(Stored items)

•••••

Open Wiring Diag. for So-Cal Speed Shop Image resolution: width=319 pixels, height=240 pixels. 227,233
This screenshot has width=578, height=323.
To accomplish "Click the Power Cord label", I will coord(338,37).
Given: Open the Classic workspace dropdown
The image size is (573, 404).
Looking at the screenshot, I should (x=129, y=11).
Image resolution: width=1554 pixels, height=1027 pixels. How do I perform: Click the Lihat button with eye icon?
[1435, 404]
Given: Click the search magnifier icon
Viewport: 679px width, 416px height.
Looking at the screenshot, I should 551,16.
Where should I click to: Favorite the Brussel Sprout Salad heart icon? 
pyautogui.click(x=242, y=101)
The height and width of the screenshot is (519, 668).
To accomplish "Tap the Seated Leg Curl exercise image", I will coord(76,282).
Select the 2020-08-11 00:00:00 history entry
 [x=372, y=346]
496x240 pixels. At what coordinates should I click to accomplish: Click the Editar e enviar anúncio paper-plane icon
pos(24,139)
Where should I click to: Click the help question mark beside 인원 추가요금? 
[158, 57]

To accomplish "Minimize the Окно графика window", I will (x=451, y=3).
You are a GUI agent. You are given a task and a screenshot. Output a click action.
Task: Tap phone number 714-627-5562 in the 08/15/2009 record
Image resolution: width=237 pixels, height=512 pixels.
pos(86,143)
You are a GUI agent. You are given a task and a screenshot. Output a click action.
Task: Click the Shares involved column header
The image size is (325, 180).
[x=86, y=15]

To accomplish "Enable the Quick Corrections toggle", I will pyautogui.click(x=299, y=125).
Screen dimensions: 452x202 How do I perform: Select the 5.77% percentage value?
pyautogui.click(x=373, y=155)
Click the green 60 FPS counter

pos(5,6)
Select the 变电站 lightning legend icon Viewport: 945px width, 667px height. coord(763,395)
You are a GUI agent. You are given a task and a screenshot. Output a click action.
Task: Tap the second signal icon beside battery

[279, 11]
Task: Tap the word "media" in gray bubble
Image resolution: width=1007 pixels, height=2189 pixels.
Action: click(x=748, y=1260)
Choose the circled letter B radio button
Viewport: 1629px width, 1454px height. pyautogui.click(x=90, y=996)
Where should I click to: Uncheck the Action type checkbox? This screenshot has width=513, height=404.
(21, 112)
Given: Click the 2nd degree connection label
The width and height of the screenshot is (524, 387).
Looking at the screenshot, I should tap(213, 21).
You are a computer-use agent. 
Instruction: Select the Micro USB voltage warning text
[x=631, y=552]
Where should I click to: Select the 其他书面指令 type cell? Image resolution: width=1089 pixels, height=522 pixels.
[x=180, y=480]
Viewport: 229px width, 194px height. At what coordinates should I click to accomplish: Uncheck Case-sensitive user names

•••••

| Action item |
A word-for-word restatement of all the records is required.

| Result |
Open Wiring Diag. for So-Cal Speed Shop Image resolution: width=319 pixels, height=240 pixels. 227,233
This screenshot has width=578, height=323.
To accomplish "Click the Power Cord label", I will coord(338,37).
Given: Open the Classic workspace dropdown
The image size is (573, 404).
Looking at the screenshot, I should (x=129, y=11).
Image resolution: width=1554 pixels, height=1027 pixels. How do I perform: Click the Lihat button with eye icon?
[1435, 404]
Given: Click the search magnifier icon
Viewport: 679px width, 416px height.
Looking at the screenshot, I should 551,16.
Where should I click to: Favorite the Brussel Sprout Salad heart icon? 
pyautogui.click(x=242, y=101)
The height and width of the screenshot is (519, 668).
To accomplish "Tap the Seated Leg Curl exercise image", I will coord(76,282).
Select the 2020-08-11 00:00:00 history entry
 [x=372, y=346]
496x240 pixels. At what coordinates should I click to accomplish: Click the Editar e enviar anúncio paper-plane icon
pos(24,139)
Where should I click to: Click the help question mark beside 인원 추가요금? 
[158, 57]

To accomplish "Minimize the Окно графика window", I will (x=451, y=3).
You are a GUI agent. You are given a task and a screenshot. Output a click action.
Task: Tap phone number 714-627-5562 in the 08/15/2009 record
Image resolution: width=237 pixels, height=512 pixels.
pos(86,143)
You are a GUI agent. You are given a task and a screenshot. Output a click action.
Task: Click the Shares involved column header
The image size is (325, 180).
[x=86, y=15]

To accomplish "Enable the Quick Corrections toggle", I will pyautogui.click(x=299, y=125).
Screen dimensions: 452x202 How do I perform: Select the 5.77% percentage value?
pyautogui.click(x=373, y=155)
Click the green 60 FPS counter

pos(5,6)
Select the 变电站 lightning legend icon Viewport: 945px width, 667px height. coord(763,395)
You are a GUI agent. You are given a task and a screenshot. Output a click action.
Task: Tap the second signal icon beside battery

[279, 11]
Task: Tap the word "media" in gray bubble
Image resolution: width=1007 pixels, height=2189 pixels.
Action: click(x=748, y=1260)
Choose the circled letter B radio button
Viewport: 1629px width, 1454px height. pyautogui.click(x=90, y=996)
Where should I click to: Uncheck the Action type checkbox? This screenshot has width=513, height=404.
(21, 112)
Given: Click the 2nd degree connection label
The width and height of the screenshot is (524, 387).
Looking at the screenshot, I should tap(213, 21).
You are a computer-use agent. 
Instruction: Select the Micro USB voltage warning text
[x=631, y=552]
Where should I click to: Select the 其他书面指令 type cell? Image resolution: width=1089 pixels, height=522 pixels.
[x=180, y=480]
Viewport: 229px width, 194px height. At what coordinates should I click to accomplish: Uncheck Case-sensitive user names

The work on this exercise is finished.